Então, na decupagem clássica, deve haver ritmo na sucessão das imagens e esse ritmo deve corresponder à intensidade dramática e promover uma compatibilidade entre as imagens. Na decupagem clássica, deve existir uma manipulação dos procedimentos para imprimir o efeito de continuidade desejado e para a manipulação exata das emoções. São estes: 1. Shot

/ reaction shot. Um novo plano explicita o efeito (em geral psicológico) dos acontecimentos

mostrados no comportamento de alguma personagem; 2. Combinação dos dois anteriores: campo / contra-campo. (XAVIER, 2005, p.34).

Para Ismail Xavier, a decupagem clássica é a verdadeira conquista da especificidade cinematográfica e que sob a observância dos princípios clássicos, décadas de cinema ficaram marcadas pelo predomínio absoluto desse método de narração no nível da produção industrial em escala mundial. Assim, o cinema clássico é um período simbólico longo e extenso, podendo-se afirmar que, embora costumeiramente situado na primeira metade da década do século XX, seu legado é atemporal e extra-espacial posto que a indústria do cinema contemporânea deve a esse período, produzindo filmes, atualmente, que ainda seguem rigorosamente o modelo clássico do início do século passado.

A decupagem clássica é uma conquista do cinema norte-americano, sedimentada no período de 1908 a 1916, determinando uma estética dominante para além das fronteiras norte-americanas. Pode-se afirmar que, em função de tal hegemonia, surgiram ao longo do século XX e ainda em suas primeiras décadas, escolas estéticas que se opuseram ao procedimento da decupagem clássica. Ao mesmo tempo em que a narratividade da decupagem clássica é identificada, por Ismail Xavier como a linguagem da transparência, a oposição estética ao cinema clássico é identificada como a linguagem da opacidade.

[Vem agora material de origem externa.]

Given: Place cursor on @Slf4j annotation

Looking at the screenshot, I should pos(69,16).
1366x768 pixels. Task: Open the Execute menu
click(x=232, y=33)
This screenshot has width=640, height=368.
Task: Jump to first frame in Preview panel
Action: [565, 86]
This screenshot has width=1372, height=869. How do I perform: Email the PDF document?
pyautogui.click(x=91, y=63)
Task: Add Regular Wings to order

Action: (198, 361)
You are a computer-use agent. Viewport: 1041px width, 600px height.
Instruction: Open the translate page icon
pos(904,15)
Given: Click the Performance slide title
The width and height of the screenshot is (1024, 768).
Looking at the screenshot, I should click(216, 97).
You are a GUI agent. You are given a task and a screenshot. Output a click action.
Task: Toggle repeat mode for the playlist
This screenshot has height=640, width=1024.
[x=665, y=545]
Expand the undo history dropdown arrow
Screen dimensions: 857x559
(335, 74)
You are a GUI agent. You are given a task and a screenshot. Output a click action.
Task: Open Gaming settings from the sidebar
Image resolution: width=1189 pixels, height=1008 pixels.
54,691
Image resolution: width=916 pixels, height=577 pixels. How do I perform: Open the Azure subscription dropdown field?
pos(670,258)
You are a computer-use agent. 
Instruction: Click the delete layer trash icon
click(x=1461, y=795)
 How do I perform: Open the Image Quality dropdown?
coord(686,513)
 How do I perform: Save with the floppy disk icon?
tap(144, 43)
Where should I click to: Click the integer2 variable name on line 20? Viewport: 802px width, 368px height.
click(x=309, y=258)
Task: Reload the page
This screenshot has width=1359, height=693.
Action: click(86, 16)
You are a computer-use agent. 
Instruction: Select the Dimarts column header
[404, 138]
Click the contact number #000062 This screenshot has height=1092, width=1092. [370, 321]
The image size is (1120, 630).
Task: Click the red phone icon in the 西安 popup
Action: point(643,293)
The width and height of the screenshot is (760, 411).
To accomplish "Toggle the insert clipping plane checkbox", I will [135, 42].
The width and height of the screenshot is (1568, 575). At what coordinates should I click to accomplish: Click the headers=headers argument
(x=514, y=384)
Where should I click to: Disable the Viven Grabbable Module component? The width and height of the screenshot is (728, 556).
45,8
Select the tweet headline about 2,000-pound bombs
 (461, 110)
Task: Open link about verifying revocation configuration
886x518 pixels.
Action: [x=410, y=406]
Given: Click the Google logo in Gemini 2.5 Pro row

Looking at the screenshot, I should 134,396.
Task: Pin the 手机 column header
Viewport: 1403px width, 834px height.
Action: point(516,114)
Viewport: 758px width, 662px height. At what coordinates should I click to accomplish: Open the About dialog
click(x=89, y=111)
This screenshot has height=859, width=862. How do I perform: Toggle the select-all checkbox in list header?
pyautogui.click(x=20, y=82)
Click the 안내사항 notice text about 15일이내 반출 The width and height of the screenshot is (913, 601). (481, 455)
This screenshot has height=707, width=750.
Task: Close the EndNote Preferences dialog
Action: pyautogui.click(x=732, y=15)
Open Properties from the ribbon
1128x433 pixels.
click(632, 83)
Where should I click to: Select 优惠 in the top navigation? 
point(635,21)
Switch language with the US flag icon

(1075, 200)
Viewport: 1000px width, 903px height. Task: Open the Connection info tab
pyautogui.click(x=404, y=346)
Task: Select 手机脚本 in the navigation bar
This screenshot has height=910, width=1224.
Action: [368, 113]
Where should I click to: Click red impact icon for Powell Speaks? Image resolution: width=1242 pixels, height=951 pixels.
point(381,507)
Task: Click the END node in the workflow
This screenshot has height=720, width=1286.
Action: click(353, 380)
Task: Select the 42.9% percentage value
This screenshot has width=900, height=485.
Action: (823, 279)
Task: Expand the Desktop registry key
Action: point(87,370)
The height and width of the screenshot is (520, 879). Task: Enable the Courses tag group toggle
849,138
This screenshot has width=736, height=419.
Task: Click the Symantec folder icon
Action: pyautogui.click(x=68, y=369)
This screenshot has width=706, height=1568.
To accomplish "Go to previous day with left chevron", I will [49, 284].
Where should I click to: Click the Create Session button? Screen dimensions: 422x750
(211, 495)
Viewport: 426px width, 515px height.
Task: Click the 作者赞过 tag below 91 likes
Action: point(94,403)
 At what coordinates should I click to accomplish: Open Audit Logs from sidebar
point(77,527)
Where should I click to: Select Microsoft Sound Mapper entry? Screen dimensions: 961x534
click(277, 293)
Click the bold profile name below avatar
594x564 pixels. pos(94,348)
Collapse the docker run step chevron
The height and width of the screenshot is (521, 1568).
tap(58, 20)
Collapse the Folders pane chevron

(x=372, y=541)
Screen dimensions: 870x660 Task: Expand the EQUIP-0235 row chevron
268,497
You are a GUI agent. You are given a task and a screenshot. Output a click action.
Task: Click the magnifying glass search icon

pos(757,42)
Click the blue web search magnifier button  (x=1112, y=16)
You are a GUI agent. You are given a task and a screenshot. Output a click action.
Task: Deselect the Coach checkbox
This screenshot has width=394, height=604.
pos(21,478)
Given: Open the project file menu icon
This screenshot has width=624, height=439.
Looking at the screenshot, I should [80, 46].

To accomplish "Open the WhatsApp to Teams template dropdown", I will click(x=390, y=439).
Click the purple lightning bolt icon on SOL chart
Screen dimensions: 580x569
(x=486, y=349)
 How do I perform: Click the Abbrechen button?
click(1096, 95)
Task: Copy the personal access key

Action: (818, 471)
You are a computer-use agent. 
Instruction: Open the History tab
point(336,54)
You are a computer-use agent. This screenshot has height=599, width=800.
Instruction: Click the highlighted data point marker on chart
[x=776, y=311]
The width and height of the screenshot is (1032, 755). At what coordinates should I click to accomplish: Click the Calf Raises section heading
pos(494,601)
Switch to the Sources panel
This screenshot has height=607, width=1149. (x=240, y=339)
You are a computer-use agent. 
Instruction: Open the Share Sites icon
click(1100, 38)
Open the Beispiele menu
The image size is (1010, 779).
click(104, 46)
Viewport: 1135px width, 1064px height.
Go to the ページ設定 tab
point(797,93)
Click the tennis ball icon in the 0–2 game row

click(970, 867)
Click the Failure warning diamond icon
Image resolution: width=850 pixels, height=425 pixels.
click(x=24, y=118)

A construção do método clássico significa a inscrição do cinema (como forma de discurso) dentro dos limites definidos por uma estética dominante, de modo a fazer cumprir através dele necessidades correlatas aos interesses da classe dominante. As afinidades do cinema de Griffith com certo tipo de literatura popular e com um conceito de representação do século XIX tornam-se gradualmente mais relevantes para a reflexão crítica. (XAVIER, 2005, p. 38).